● Assigned task
What follows is a set of records; give them all back exactly.

● Extracted records

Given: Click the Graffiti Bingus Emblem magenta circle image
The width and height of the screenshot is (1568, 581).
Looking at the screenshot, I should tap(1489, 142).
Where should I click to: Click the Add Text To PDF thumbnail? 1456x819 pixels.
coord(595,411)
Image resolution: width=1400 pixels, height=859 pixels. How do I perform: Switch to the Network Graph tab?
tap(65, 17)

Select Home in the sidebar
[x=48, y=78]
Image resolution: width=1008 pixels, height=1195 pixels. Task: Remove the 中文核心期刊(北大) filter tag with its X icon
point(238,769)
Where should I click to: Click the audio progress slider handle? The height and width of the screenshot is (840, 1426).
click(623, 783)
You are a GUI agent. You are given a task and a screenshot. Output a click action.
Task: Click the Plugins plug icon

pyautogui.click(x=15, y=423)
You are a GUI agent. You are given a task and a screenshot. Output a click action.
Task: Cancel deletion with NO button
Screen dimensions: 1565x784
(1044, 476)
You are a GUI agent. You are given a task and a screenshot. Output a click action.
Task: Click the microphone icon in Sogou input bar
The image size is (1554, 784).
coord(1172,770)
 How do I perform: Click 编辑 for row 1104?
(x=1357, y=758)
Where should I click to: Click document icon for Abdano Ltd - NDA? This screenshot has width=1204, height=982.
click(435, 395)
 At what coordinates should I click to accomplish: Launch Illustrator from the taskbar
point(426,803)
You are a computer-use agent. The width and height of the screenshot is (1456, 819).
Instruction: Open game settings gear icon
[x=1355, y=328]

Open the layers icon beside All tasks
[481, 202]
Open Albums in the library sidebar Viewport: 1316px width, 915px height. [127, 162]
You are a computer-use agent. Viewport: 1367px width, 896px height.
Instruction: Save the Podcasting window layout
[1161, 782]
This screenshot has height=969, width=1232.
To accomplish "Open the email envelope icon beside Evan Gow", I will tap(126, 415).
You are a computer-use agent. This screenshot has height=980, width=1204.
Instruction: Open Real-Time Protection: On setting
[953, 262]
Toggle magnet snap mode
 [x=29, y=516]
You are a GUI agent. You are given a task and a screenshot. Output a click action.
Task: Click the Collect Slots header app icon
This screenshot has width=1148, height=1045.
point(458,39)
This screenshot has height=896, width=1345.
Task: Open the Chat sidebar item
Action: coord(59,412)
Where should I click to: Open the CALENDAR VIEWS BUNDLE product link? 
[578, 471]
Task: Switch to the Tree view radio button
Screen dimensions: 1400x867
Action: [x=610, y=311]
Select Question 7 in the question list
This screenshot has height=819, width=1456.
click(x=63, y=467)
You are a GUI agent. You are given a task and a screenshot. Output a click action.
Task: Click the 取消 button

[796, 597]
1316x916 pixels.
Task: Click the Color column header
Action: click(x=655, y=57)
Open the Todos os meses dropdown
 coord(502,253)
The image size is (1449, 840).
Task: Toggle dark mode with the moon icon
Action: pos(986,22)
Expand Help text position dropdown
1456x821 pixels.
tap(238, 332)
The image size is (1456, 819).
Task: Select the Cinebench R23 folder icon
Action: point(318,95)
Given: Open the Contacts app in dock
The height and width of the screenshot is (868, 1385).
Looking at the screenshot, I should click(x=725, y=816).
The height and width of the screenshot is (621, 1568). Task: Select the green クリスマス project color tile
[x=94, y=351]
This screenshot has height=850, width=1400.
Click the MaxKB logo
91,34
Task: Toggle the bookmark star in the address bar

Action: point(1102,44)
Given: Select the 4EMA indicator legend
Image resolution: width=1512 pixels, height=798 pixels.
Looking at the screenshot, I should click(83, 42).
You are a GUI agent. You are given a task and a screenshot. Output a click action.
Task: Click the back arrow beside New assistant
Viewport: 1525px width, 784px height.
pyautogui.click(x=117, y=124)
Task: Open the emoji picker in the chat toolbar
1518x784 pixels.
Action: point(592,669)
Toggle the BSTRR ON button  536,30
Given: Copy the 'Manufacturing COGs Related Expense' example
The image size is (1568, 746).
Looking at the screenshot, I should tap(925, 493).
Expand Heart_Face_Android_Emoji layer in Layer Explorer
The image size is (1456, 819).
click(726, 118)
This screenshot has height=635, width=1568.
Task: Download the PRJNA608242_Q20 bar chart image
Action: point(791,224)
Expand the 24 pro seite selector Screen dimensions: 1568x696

● Response
Given: Click the Graffiti Bingus Emblem magenta circle image
The width and height of the screenshot is (1568, 581).
Looking at the screenshot, I should tap(1489, 142).
Where should I click to: Click the Add Text To PDF thumbnail? 1456x819 pixels.
coord(595,411)
Image resolution: width=1400 pixels, height=859 pixels. How do I perform: Switch to the Network Graph tab?
tap(65, 17)

Select Home in the sidebar
[x=48, y=78]
Image resolution: width=1008 pixels, height=1195 pixels. Task: Remove the 中文核心期刊(北大) filter tag with its X icon
point(238,769)
Where should I click to: Click the audio progress slider handle? The height and width of the screenshot is (840, 1426).
click(623, 783)
You are a GUI agent. You are given a task and a screenshot. Output a click action.
Task: Click the Plugins plug icon

pyautogui.click(x=15, y=423)
You are a GUI agent. You are given a task and a screenshot. Output a click action.
Task: Cancel deletion with NO button
Screen dimensions: 1565x784
(1044, 476)
You are a GUI agent. You are given a task and a screenshot. Output a click action.
Task: Click the microphone icon in Sogou input bar
The image size is (1554, 784).
coord(1172,770)
 How do I perform: Click 编辑 for row 1104?
(x=1357, y=758)
Where should I click to: Click document icon for Abdano Ltd - NDA? This screenshot has width=1204, height=982.
click(435, 395)
 At what coordinates should I click to accomplish: Launch Illustrator from the taskbar
point(426,803)
You are a computer-use agent. The width and height of the screenshot is (1456, 819).
Instruction: Open game settings gear icon
[x=1355, y=328]

Open the layers icon beside All tasks
[481, 202]
Open Albums in the library sidebar Viewport: 1316px width, 915px height. [127, 162]
You are a computer-use agent. Viewport: 1367px width, 896px height.
Instruction: Save the Podcasting window layout
[1161, 782]
This screenshot has height=969, width=1232.
To accomplish "Open the email envelope icon beside Evan Gow", I will tap(126, 415).
You are a computer-use agent. This screenshot has height=980, width=1204.
Instruction: Open Real-Time Protection: On setting
[953, 262]
Toggle magnet snap mode
 [x=29, y=516]
You are a GUI agent. You are given a task and a screenshot. Output a click action.
Task: Click the Collect Slots header app icon
This screenshot has width=1148, height=1045.
point(458,39)
This screenshot has height=896, width=1345.
Task: Open the Chat sidebar item
Action: coord(59,412)
Where should I click to: Open the CALENDAR VIEWS BUNDLE product link? 
[578, 471]
Task: Switch to the Tree view radio button
Screen dimensions: 1400x867
Action: [x=610, y=311]
Select Question 7 in the question list
This screenshot has height=819, width=1456.
click(x=63, y=467)
You are a GUI agent. You are given a task and a screenshot. Output a click action.
Task: Click the 取消 button

[796, 597]
1316x916 pixels.
Task: Click the Color column header
Action: click(x=655, y=57)
Open the Todos os meses dropdown
 coord(502,253)
The image size is (1449, 840).
Task: Toggle dark mode with the moon icon
Action: pos(986,22)
Expand Help text position dropdown
1456x821 pixels.
tap(238, 332)
The image size is (1456, 819).
Task: Select the Cinebench R23 folder icon
Action: point(318,95)
Given: Open the Contacts app in dock
The height and width of the screenshot is (868, 1385).
Looking at the screenshot, I should click(x=725, y=816).
The height and width of the screenshot is (621, 1568). Task: Select the green クリスマス project color tile
[x=94, y=351]
This screenshot has height=850, width=1400.
Click the MaxKB logo
91,34
Task: Toggle the bookmark star in the address bar

Action: point(1102,44)
Given: Select the 4EMA indicator legend
Image resolution: width=1512 pixels, height=798 pixels.
Looking at the screenshot, I should click(83, 42).
You are a GUI agent. You are given a task and a screenshot. Output a click action.
Task: Click the back arrow beside New assistant
Viewport: 1525px width, 784px height.
pyautogui.click(x=117, y=124)
Task: Open the emoji picker in the chat toolbar
1518x784 pixels.
Action: point(592,669)
Toggle the BSTRR ON button  536,30
Given: Copy the 'Manufacturing COGs Related Expense' example
The image size is (1568, 746).
Looking at the screenshot, I should tap(925, 493).
Expand Heart_Face_Android_Emoji layer in Layer Explorer
The image size is (1456, 819).
click(726, 118)
This screenshot has height=635, width=1568.
Task: Download the PRJNA608242_Q20 bar chart image
Action: point(791,224)
Expand the 24 pro seite selector Screen dimensions: 1568x696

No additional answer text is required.